■ TEXT BLOCK
-----
When you think about the financial details of your life, what comes to mind? Do you know how much you have in savings, how much you bring home each pay period, and how much you owe? Or, do you draw a blank, unsure of how much you have coming in, how much you have saved, or even where those savings accounts are housed?
If your answer is the latter, getting your finances organized can seem like a major undertaking, which might be why so many people avoid doing it. But the benefits of financial organization far outweigh the hassle. For one thing, when you get your finances in order, you’re able to set goals and work toward them. You’re also able to figure out where you can make changes and how those changes will affect your life, financially and otherwise.
The trick is to break down the undertaking into manageable stages. Focus on one area of your finances at a time, and you’ll eventually be able to get everything in order. Here’s how you can get started.
When you create a budget, you essentially make a plan for spending and saving each month. You determine how much money you earn monthly and where that money goes. If you have additional money left over after you pay for your needs, you can use your budget to decide how to spend the extra cash, whether saving it, putting it toward your debt, or spending it on a hobby or other non-essential.
Some of the benefits of budgeting include:
Creating a budget does require a bit of preparation and planning, but it often isn’t too difficult. There are a couple of steps you can take to ensure your budgeting process goes smoothly.
To create a budget, you need to know how much money you have coming in and going out.
First, you want to figure out how much you bring home during a typical month. If you have a job, you can look at the net payment amount on your paystub to see how much you actually bring home in a month. You’ll need to add up the monthly totals of each of your paychecks if you’re paid more than once a month.
Next, add up the total amount of your monthly expenses. You can review your bank and credit card statements to see how you spend your money each month. Your statements can also give you an idea of any irregular expenses you have, such as a quarterly car insurance payment or biannual tuition payment.
Now that you have an income amount and an amount for your monthly expenses, it’s time to compare the two. Ideally, your income will be the same as or more than your expenses. If your expenses are higher than your income, that means you’re spending more than you’re earning and might end up in debt.
The next step in budgeting is to create categories for your expenses and assign a value to each one. Some people find that it helps to separate their expenses into fixed and variable categories.
-----
■ RECORDED INFORMATION
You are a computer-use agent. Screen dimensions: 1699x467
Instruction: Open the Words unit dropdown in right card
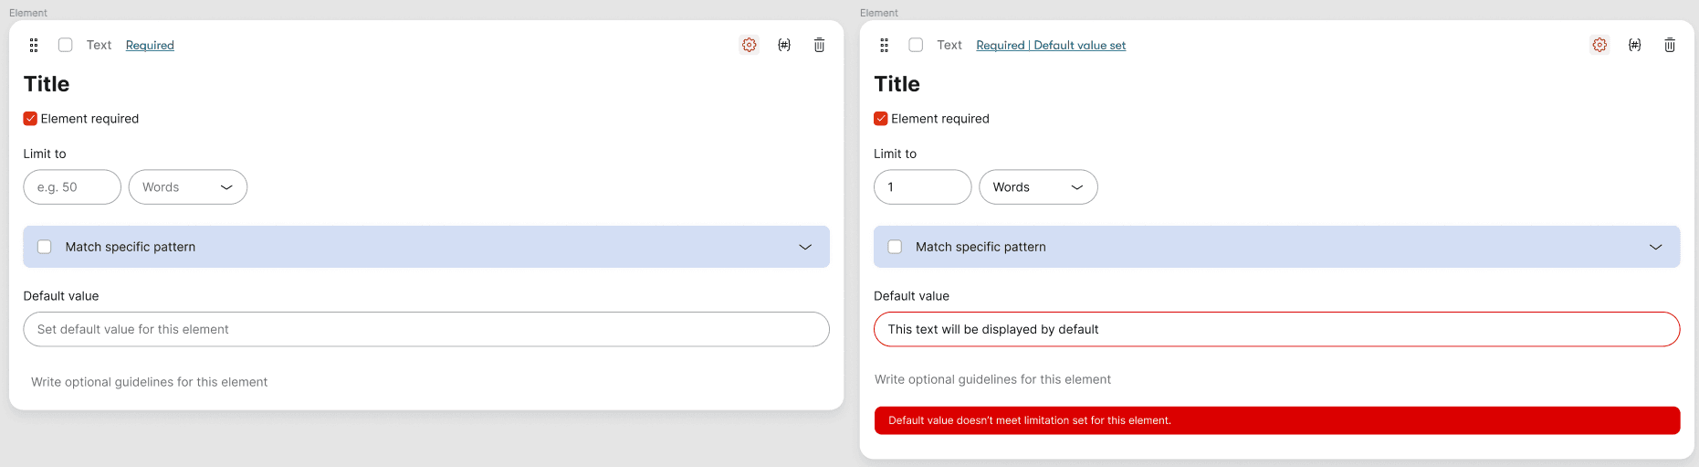click(x=1038, y=187)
-----
■ PROBLEM STATEMENT
From the budgeting text above, extract the passage starting with "Now that you" and going on through "and variable categories.", copying it word for word.

■ ANSWER TO THIS EXERCISE
Now that you have an income amount and an amount for your monthly expenses, it’s time to compare the two. Ideally, your income will be the same as or more than your expenses. If your expenses are higher than your income, that means you’re spending more than you’re earning and might end up in debt.
The next step in budgeting is to create categories for your expenses and assign a value to each one. Some people find that it helps to separate their expenses into fixed and variable categories.